§ **Task instructions**
Give back every record below precisely as written.

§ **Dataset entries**
⟨
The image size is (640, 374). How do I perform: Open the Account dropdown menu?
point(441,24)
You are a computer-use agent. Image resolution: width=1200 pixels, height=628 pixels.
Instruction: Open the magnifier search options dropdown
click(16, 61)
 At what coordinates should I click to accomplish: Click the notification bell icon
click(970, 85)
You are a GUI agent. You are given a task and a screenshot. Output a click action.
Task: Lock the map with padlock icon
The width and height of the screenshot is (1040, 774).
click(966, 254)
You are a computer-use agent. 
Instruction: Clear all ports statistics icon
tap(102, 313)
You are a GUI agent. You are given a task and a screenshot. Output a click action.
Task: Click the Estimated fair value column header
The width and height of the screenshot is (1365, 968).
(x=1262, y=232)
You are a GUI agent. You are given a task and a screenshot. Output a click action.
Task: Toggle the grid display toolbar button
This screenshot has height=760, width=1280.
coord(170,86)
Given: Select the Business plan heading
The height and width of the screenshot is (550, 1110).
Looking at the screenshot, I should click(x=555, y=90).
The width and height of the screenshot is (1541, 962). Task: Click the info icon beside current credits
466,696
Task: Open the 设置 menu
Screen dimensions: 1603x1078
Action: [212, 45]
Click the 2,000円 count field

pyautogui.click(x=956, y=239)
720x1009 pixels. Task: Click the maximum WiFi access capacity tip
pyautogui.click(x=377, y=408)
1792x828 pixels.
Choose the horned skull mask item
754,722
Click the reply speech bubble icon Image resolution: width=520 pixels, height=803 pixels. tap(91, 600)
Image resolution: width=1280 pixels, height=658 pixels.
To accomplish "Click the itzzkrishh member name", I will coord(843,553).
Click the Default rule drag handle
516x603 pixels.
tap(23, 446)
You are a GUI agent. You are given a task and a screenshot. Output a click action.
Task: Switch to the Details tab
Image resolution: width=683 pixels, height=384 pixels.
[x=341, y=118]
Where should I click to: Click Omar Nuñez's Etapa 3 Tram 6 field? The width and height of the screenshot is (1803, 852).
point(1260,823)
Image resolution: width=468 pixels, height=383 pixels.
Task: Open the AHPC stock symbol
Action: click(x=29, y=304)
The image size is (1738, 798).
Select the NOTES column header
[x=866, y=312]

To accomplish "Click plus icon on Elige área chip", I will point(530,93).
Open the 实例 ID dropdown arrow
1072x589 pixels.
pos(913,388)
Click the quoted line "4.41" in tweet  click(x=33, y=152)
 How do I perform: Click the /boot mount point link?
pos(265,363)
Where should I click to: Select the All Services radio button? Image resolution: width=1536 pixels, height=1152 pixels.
⟩
§ **Task answer**
The image size is (640, 374). How do I perform: Open the Account dropdown menu?
point(441,24)
You are a computer-use agent. Image resolution: width=1200 pixels, height=628 pixels.
Instruction: Open the magnifier search options dropdown
click(16, 61)
 At what coordinates should I click to accomplish: Click the notification bell icon
click(970, 85)
You are a GUI agent. You are given a task and a screenshot. Output a click action.
Task: Lock the map with padlock icon
The width and height of the screenshot is (1040, 774).
click(966, 254)
You are a computer-use agent. 
Instruction: Clear all ports statistics icon
tap(102, 313)
You are a GUI agent. You are given a task and a screenshot. Output a click action.
Task: Click the Estimated fair value column header
The width and height of the screenshot is (1365, 968).
(x=1262, y=232)
You are a GUI agent. You are given a task and a screenshot. Output a click action.
Task: Toggle the grid display toolbar button
This screenshot has height=760, width=1280.
coord(170,86)
Given: Select the Business plan heading
The height and width of the screenshot is (550, 1110).
Looking at the screenshot, I should click(x=555, y=90).
The width and height of the screenshot is (1541, 962). Task: Click the info icon beside current credits
466,696
Task: Open the 设置 menu
Screen dimensions: 1603x1078
Action: [212, 45]
Click the 2,000円 count field

pyautogui.click(x=956, y=239)
720x1009 pixels. Task: Click the maximum WiFi access capacity tip
pyautogui.click(x=377, y=408)
1792x828 pixels.
Choose the horned skull mask item
754,722
Click the reply speech bubble icon Image resolution: width=520 pixels, height=803 pixels. tap(91, 600)
Image resolution: width=1280 pixels, height=658 pixels.
To accomplish "Click the itzzkrishh member name", I will coord(843,553).
Click the Default rule drag handle
516x603 pixels.
tap(23, 446)
You are a GUI agent. You are given a task and a screenshot. Output a click action.
Task: Switch to the Details tab
Image resolution: width=683 pixels, height=384 pixels.
[x=341, y=118]
Where should I click to: Click Omar Nuñez's Etapa 3 Tram 6 field? The width and height of the screenshot is (1803, 852).
point(1260,823)
Image resolution: width=468 pixels, height=383 pixels.
Task: Open the AHPC stock symbol
Action: click(x=29, y=304)
The image size is (1738, 798).
Select the NOTES column header
[x=866, y=312]

To accomplish "Click plus icon on Elige área chip", I will point(530,93).
Open the 实例 ID dropdown arrow
1072x589 pixels.
pos(913,388)
Click the quoted line "4.41" in tweet  click(x=33, y=152)
 How do I perform: Click the /boot mount point link?
pos(265,363)
Where should I click to: Select the All Services radio button? Image resolution: width=1536 pixels, height=1152 pixels.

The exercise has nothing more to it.